#23M5S
Już zapach, który rozszedł się po przebiciu wieka, był dość kontrowersyjny. Zawartość jednak zaszokowała wszystkich zebranych – faktycznie, rybka, ale chyba w całości – z łbem, flakami, ogonem. W dodatku miało toto ogromne ostre zęby w wielkiej paszczy. Nigdy takiego potwornego stwora przedtem nie widziałem. Nikt nie pokusił się o spróbowanie i wszystko wylądowało na podwórzu, niby dla kotów. A one po prostu uciekły w popłochu. Za to puszka rozpoczęła nowe życie. Miała taką właściwość, że nic nie czepiało się jej ścianek, było ją bardzo łatwo umyć i była dość lekka. Przez długie lata służyła za poidło dla ptactwa domowego, potem jako miska dla kilku pokoleń psów. Kuzyn ją kiedyś przejechał ciągnikiem, lecz wcale jej to nie zaszkodziło. Gdy 30 lat później odwiedziłem rodzinę, okazało się, że puszka dalej żyje – niezniszczalna i czysta.

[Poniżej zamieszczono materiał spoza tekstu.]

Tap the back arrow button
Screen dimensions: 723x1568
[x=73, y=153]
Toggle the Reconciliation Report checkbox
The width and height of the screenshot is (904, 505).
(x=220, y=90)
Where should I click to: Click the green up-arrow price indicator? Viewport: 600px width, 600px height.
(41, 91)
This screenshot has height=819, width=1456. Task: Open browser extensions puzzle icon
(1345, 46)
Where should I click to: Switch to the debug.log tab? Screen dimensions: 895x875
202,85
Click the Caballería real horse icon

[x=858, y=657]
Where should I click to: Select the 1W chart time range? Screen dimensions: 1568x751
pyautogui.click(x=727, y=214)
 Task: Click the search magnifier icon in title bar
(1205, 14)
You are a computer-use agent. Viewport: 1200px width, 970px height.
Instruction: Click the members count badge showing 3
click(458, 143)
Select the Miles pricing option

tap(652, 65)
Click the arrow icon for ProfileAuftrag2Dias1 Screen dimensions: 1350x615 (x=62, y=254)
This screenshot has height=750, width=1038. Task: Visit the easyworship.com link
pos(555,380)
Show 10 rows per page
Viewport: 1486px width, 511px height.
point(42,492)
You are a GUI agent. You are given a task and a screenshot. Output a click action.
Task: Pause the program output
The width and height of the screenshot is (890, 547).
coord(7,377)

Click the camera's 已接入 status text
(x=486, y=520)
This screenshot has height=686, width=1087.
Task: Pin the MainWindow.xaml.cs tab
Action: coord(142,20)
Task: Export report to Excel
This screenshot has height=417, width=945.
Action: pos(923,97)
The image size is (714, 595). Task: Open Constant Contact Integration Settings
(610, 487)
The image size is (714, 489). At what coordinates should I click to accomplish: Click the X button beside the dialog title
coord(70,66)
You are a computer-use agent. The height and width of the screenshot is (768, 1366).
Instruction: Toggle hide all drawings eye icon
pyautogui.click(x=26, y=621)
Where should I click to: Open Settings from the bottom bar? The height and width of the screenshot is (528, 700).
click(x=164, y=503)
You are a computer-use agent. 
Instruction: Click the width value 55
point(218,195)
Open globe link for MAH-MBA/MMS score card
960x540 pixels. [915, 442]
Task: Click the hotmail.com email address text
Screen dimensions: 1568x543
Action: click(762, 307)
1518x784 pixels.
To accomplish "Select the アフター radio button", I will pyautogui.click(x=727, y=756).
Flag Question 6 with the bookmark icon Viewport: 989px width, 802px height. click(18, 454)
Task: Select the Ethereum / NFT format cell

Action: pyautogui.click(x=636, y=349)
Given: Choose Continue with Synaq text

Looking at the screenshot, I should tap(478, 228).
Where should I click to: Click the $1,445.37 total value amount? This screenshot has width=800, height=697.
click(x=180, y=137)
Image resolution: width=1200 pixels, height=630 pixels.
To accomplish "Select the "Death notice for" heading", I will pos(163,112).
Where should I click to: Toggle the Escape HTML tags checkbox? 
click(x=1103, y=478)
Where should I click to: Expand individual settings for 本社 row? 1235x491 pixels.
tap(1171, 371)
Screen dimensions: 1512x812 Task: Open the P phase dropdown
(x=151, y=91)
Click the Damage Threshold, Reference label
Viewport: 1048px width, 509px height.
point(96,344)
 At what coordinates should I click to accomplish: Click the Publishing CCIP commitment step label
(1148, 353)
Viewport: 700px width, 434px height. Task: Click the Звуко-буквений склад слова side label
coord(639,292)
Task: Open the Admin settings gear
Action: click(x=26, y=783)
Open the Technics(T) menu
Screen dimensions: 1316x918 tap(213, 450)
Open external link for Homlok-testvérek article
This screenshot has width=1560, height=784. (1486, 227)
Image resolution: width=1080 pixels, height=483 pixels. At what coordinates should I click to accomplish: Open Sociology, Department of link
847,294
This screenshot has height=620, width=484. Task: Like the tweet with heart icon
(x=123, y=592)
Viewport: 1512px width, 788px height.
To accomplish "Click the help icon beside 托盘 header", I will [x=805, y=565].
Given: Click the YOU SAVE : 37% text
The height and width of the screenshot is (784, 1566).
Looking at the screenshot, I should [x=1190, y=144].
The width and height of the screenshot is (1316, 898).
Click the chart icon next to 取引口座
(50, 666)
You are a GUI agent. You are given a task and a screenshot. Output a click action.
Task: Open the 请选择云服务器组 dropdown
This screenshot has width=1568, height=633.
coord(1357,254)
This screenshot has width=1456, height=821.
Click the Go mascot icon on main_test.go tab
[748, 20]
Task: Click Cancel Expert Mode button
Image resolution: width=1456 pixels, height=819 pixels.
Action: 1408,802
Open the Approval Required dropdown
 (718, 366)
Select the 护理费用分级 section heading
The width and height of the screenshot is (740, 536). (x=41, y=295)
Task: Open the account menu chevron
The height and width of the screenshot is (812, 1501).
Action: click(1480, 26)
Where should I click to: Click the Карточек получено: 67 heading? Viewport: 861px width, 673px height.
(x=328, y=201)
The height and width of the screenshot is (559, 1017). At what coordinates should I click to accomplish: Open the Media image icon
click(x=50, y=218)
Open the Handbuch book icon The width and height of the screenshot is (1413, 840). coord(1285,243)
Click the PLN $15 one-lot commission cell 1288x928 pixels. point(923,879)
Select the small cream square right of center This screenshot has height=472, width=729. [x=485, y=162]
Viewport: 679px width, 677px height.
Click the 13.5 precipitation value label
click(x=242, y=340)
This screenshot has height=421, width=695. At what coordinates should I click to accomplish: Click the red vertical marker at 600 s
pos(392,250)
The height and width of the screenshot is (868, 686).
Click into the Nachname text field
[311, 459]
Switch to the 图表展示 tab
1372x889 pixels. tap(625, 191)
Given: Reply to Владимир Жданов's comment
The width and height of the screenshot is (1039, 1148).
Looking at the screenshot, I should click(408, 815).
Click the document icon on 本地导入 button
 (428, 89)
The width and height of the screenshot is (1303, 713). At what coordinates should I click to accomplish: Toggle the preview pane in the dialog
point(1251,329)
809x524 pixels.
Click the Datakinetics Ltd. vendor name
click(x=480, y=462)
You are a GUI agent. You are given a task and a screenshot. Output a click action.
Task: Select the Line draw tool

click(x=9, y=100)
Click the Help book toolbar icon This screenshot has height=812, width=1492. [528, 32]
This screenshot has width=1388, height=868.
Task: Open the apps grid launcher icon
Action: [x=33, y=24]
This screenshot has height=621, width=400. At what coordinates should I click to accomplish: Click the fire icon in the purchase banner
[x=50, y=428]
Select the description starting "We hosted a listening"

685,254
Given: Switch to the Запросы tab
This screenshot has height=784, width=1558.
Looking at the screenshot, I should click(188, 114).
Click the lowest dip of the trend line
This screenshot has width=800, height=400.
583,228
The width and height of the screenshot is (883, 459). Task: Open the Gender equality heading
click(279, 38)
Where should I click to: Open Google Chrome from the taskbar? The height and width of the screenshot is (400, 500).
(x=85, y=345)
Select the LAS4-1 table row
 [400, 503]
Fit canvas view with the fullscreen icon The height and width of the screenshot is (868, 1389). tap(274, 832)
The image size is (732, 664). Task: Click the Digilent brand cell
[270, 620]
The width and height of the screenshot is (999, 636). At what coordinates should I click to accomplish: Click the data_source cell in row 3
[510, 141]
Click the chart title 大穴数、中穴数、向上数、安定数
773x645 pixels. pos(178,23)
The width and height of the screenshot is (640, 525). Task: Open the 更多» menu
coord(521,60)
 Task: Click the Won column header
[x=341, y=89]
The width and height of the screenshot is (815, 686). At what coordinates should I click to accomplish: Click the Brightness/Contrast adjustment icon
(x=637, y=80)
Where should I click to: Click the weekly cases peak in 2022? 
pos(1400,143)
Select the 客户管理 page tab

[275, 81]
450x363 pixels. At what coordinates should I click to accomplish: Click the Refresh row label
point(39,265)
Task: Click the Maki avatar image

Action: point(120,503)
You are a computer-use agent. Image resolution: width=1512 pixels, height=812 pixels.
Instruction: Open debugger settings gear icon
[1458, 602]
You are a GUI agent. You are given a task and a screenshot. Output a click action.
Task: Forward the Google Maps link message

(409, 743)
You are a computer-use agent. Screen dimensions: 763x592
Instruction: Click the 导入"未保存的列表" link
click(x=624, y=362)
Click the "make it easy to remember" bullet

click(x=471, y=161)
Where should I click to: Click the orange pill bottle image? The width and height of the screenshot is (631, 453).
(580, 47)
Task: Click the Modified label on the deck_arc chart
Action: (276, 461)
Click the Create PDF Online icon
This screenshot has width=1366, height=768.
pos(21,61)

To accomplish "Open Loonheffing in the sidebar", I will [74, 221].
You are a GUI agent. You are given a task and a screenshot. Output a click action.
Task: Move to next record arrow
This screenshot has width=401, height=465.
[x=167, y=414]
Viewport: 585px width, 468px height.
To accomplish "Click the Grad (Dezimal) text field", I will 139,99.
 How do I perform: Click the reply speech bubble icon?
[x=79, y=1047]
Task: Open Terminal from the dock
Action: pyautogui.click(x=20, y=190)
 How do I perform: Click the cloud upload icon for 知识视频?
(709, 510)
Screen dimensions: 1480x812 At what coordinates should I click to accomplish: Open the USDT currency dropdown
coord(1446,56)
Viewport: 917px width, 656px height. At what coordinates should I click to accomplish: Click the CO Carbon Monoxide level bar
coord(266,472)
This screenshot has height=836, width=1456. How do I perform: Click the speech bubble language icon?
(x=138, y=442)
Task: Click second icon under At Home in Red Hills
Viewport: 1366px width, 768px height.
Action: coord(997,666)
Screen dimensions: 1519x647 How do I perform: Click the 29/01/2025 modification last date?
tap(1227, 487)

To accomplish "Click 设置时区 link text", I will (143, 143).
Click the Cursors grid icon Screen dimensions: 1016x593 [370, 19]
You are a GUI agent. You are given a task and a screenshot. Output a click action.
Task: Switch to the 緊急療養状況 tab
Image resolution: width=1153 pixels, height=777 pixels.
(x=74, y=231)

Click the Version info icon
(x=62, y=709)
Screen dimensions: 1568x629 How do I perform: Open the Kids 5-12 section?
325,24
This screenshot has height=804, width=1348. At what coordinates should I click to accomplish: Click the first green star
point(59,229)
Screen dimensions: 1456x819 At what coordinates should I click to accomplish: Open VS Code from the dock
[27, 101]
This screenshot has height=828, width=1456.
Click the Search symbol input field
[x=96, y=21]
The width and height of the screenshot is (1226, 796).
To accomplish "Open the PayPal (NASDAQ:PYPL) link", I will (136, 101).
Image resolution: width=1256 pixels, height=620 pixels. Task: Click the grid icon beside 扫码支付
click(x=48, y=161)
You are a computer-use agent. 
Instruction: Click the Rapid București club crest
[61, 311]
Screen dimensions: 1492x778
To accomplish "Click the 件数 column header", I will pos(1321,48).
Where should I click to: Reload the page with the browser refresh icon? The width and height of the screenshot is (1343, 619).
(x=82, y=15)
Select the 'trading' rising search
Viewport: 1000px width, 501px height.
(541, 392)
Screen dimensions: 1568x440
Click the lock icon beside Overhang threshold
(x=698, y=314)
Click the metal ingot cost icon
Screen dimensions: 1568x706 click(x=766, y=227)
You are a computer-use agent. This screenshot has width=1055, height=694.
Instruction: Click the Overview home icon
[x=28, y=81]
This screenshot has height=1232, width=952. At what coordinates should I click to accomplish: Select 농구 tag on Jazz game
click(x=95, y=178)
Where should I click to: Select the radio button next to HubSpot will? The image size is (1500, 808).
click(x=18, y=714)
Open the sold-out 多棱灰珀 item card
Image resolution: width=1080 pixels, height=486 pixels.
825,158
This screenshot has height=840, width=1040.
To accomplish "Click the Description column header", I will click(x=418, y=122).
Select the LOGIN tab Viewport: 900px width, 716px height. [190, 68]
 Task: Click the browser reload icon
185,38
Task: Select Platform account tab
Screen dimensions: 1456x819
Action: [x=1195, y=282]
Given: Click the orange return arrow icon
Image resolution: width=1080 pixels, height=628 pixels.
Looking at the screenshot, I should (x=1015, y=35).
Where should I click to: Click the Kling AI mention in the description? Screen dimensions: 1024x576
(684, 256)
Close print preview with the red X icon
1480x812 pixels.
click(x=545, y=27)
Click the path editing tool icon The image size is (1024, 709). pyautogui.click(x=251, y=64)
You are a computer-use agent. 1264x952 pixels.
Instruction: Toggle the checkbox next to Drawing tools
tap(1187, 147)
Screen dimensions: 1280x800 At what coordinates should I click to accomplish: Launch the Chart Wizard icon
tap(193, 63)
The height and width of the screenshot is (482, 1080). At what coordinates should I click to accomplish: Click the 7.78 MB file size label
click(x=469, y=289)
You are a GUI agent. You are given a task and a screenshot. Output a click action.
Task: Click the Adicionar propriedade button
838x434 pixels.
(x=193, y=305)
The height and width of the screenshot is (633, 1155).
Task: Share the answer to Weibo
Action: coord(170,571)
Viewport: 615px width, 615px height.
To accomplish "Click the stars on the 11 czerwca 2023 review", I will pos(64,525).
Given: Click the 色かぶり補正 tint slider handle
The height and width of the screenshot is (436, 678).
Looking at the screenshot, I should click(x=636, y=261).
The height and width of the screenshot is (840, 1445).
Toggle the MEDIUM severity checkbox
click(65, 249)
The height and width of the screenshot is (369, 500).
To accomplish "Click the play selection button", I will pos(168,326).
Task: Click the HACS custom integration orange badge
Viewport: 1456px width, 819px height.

Zwierząt już nie ma, ale syn kuzyna używa jej, gdy rozkręca jakiś samochodowy silnik – odkłada tam i myje wszelkie drobne elementy.
Wot gniotsja, nie łamiotsja…
W latach 80. w nieco podobnych puszkach sąsiad przywoził ruską chałwę. Nieco, bo też nic nie czepiało się ścianek, ale czy była taka pancerna, to albo nikt nie sprawdzał, albo ja nie pamiętam.